While social networks proliferate, insight is lacking about how graduate students, faculty, and administration collaboratively engage such networks. In early 2011, University of Phoenix rolled out what has become the world’s largest, single institution, educational social networking site, PhoenixConnect. The authors examined graduate student, faculty, and administrator contributions and interactions within this university social network.

Participants from the graduate program in Industrial/Organizational (I/O) Psychology were given qualitative interviews during bimonthly face-to-face classes to investigate the ways participants from different cohorts used social networking. The results revealed different patterns and frequencies of use by students, faculty, and administrators.

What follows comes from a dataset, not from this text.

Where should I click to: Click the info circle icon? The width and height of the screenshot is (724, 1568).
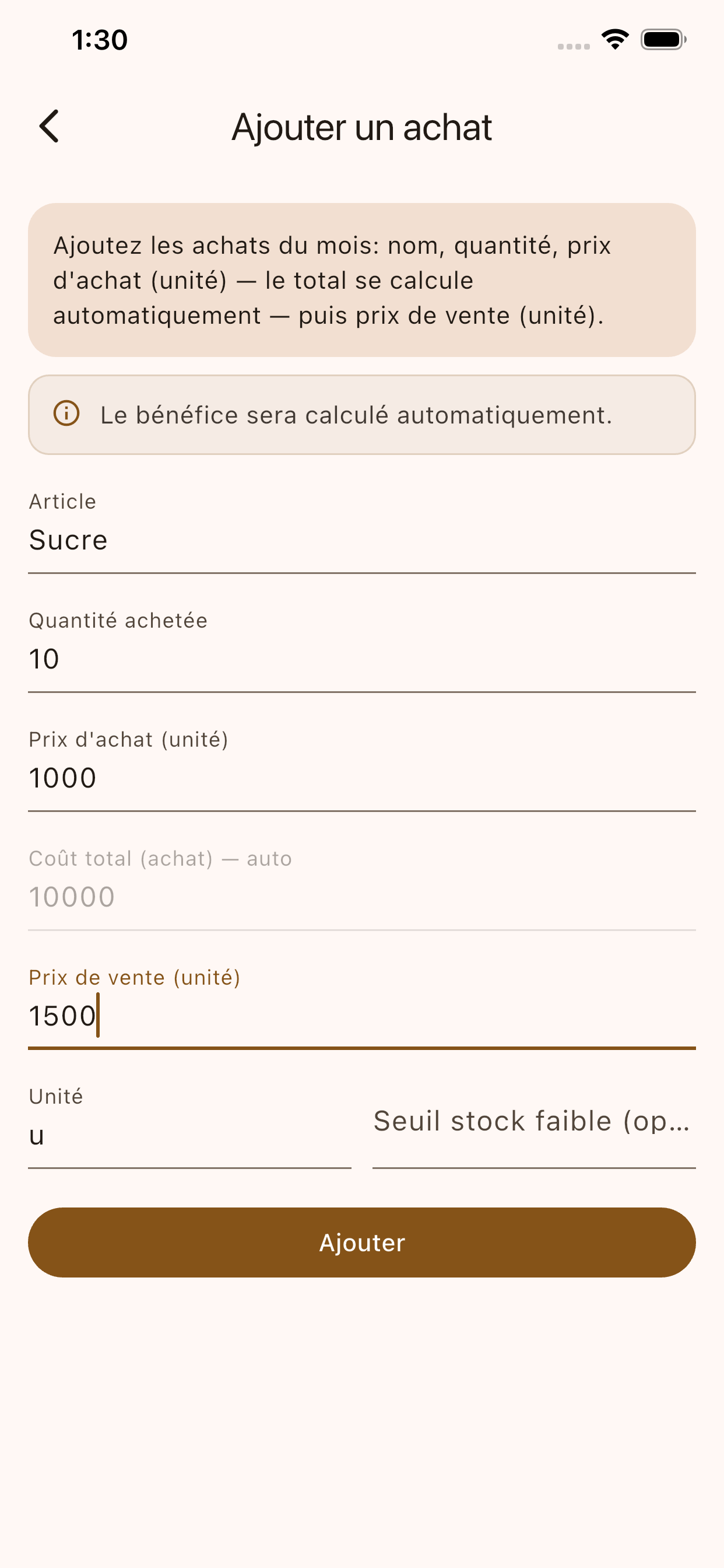pyautogui.click(x=66, y=414)
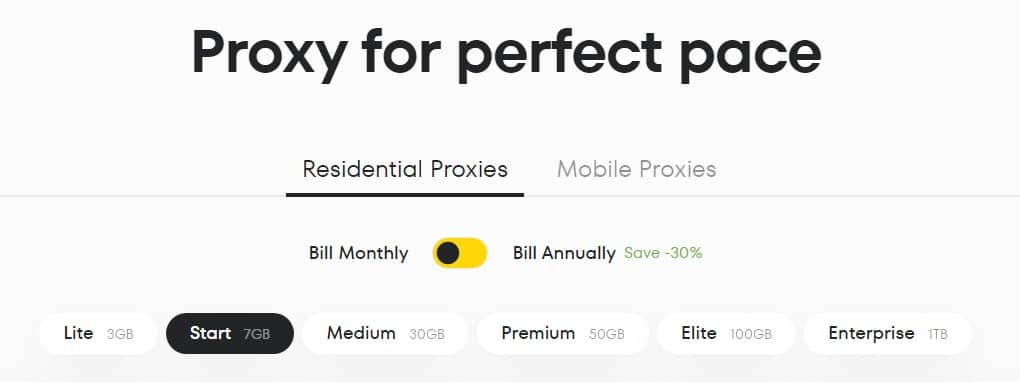The width and height of the screenshot is (1020, 383).
Task: Click the Proxy for perfect pace heading
Action: pos(507,53)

Student participants made the heaviest use of social networking, with the major source being the I/O forum followed by Facebook. Contrary to Head and Eisenberg’s (2009) research using undergraduates, the I/O graduate students on PhoenixConnect did not report being multi-taskers who worked on academic assignments while constantly monitoring their Facebook accounts. Instead, they reported using RSS feeds, checking when an email message appeared, or kept an informal once-a-week schedule. Most faculty reported having PhoenixConnect accounts but being much less attached to them and less responsive to postings than were the students. Faculty and administrators preferred using LinkedIn to other social networking sites. A few faculty members maintained multiple accounts and developed specialized lists of friends related to particular interests or projects. Most faculty keep their personal contacts separate from their academic and student contacts. Administrators’ use of social networks was less frequent than that of faculty but similar in structure.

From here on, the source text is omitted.